Session: AI Meets Optimization (Part 1)
Chair: Jialin Liu
Cluster: Optimization for Emerging Technologies (LLMs, Quantum Computing, ...)
Talk 1: Data-Driven Performance Guarantees for Classical and Learned Optimizers
Speaker: Bartolomeo Stellato
Abstract: We introduce a data-driven approach to analyze the performance of continuous optimization algorithms using generalization guarantees from statistical learning theory. We study classical and learned optimizers to solve families of parametric optimization problems. We build generalization guarantees for classical optimizers, using a sample convergence bound, and for learned optimizers, using the Probably Approximately Correct (PAC)-Bayes framework. To train learned optimizers, we use a gradient-based algorithm to directly minimize the PAC-Bayes upper bound. Numerical experiments in signal processing, control, and meta-learning showcase the ability of our framework to provide strong generalization guarantees for both classical and learned optimizers given a fixed budget of iterations. For classical optimizers, our bounds are much tighter than those that worst-case guarantees provide. For learned optimizers, our bounds outperform the empirical outcomes observed in their non-learned counterparts.

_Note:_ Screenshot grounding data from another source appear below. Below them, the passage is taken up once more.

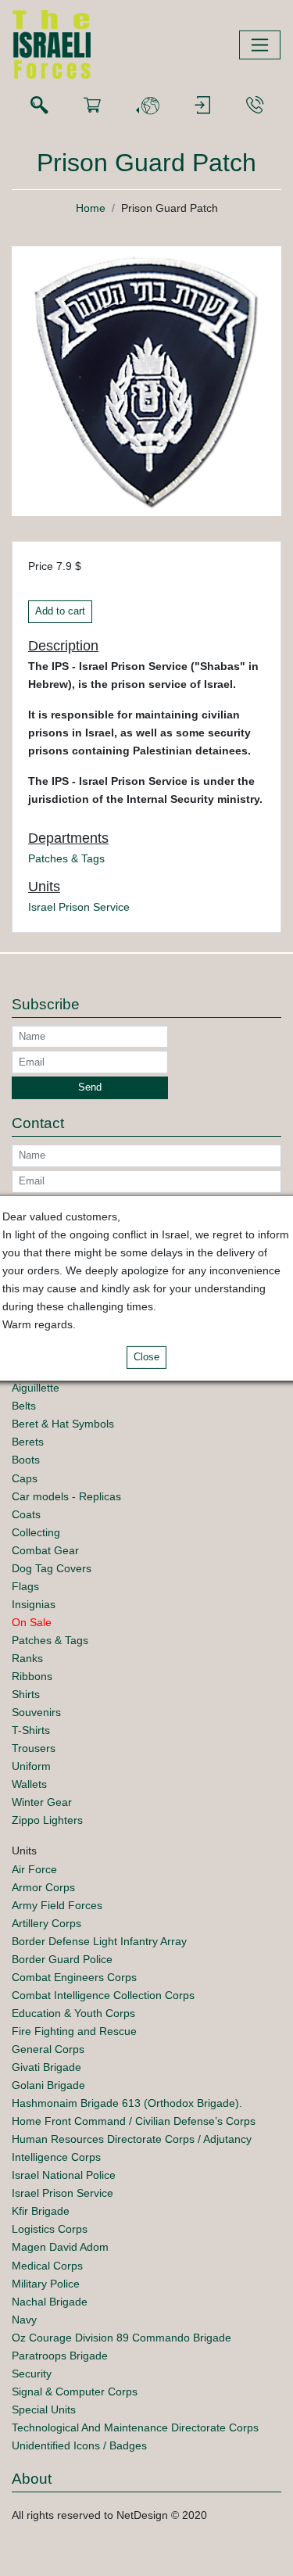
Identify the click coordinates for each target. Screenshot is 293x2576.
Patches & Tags (66, 858)
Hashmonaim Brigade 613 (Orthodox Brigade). (127, 2103)
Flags (25, 1586)
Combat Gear (45, 1550)
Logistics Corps (50, 2229)
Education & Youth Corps (73, 2013)
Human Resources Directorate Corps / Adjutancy (132, 2139)
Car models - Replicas (66, 1496)
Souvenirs (36, 1712)
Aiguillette (35, 1387)
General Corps (48, 2049)
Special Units (44, 2409)
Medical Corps (47, 2265)
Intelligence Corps (56, 2157)
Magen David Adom (60, 2247)
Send (90, 1087)
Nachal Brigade (50, 2301)
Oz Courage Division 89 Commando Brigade (121, 2337)
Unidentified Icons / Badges (79, 2445)
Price (40, 566)
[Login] (202, 106)
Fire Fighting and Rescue (74, 2031)
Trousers (33, 1748)
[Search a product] (39, 106)
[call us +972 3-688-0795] (254, 106)
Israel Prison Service (79, 907)
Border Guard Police (62, 1959)
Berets (28, 1441)
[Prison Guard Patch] (146, 380)
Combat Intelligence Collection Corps (103, 1995)
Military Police (46, 2283)
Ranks (27, 1658)
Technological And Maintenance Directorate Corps (135, 2427)
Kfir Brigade (41, 2211)
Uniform (31, 1766)
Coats (26, 1514)
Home (90, 208)
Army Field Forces (57, 1905)
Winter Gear (42, 1802)
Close (146, 1357)
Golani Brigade (48, 2085)
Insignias (33, 1604)
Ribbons (32, 1676)
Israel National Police (64, 2175)
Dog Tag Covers (51, 1568)
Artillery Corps (46, 1923)
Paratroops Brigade (60, 2355)
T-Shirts (31, 1730)
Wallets (29, 1784)
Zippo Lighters (47, 1820)
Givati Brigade (46, 2067)
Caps (25, 1478)
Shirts (26, 1694)
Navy (24, 2319)
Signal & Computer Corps (75, 2391)
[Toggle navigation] (259, 44)
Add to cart (60, 611)
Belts (24, 1405)
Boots (26, 1459)
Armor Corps (43, 1887)
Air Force (34, 1869)
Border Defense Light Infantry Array (99, 1941)
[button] (147, 106)
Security (32, 2373)
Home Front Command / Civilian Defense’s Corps (133, 2121)
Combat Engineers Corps (74, 1977)
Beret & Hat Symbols (63, 1423)
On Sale (32, 1622)
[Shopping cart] (92, 106)
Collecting (36, 1532)
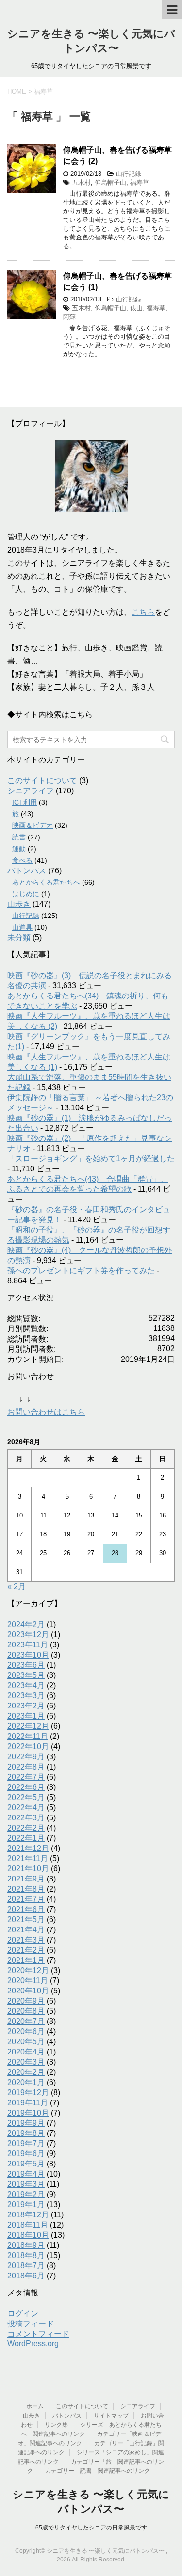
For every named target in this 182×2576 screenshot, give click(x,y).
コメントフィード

Talk 2: Differentiating through Solutions to Optimization Problems in Decision-Focused Learning
Speaker: Howard Heaton
Abstract: Many real-world problems can be framed as optimization problems, for which well-established algorithms exist. However, these problems often involve key parameters that are not directly observed. Instead, we typically have access to data that is correlated with these parameters, though the relationships are complex and difficult to describe explicitly. This challenge motivates the integration of machine learning with optimization: using machine learning to predict the hidden parameters and optimization to solve the resultant problem. This integration is known as decision-focused learning. In this talk, I will introduce decision-focused learning, with a particular focus on differentiating through solutions to optimization problems and recent advances in effectively scaling these computations.

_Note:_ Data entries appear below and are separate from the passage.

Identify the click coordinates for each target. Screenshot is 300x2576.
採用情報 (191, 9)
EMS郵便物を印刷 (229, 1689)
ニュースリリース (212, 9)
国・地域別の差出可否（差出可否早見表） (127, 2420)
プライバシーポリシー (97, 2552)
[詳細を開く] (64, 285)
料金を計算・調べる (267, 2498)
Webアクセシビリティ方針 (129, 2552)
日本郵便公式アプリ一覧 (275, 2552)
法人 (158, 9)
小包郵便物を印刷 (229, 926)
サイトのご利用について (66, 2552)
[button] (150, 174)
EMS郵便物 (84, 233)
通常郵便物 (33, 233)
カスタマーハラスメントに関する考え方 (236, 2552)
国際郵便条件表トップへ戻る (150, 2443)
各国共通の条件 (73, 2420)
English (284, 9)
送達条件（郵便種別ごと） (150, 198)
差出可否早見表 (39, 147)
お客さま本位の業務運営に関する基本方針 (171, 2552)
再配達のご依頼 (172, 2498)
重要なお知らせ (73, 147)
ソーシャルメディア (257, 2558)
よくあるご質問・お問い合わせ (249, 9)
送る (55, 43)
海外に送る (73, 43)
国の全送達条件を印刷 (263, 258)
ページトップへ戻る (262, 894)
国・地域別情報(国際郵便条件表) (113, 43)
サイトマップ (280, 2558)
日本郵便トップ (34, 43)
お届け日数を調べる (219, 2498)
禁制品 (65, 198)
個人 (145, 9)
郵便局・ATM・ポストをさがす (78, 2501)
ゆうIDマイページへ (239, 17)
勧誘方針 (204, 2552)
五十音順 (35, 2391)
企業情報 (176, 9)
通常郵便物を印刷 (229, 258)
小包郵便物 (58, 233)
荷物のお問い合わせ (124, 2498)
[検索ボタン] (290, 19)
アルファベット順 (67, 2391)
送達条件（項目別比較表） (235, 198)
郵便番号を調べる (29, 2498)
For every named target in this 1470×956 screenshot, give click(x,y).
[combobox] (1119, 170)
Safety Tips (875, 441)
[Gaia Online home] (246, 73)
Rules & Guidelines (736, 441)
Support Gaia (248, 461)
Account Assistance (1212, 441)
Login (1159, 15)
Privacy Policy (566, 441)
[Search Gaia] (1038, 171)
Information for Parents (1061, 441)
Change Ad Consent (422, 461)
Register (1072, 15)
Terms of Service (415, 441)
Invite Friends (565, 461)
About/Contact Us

Talk 3: Automation in Optimization: Enhancing Decomposition for Proximal and Parallel Methods
Speaker: Wotao Yin
Abstract: Optimization practitioners encounter substantial hurdles when transforming and decomposing optimization problems, mainly when these problems comprise diverse components. Some elements may be ideally suited for proximal operators, which excel at managing non-smooth or constrained functions, while others lend themselves to parallel computing, enabling faster computation through distributed workloads. Practitioners must manually determine how to integrate these approaches effectively, demanding deep expertise and considerable time. An automated process could transform this landscape by analyzing problem structures and seamlessly applying the most appropriate techniques to each component. In addition, automation could harness recent advancements in automated parameter selection and acceleration techniques for first-order algorithms, which enhance convergence speed and performance without manual tuning. We introduce an automated system that optimizes computational resources and delivers high-performance solutions, allowing experts to concentrate on strategic tasks like problem formulation and result interpretation.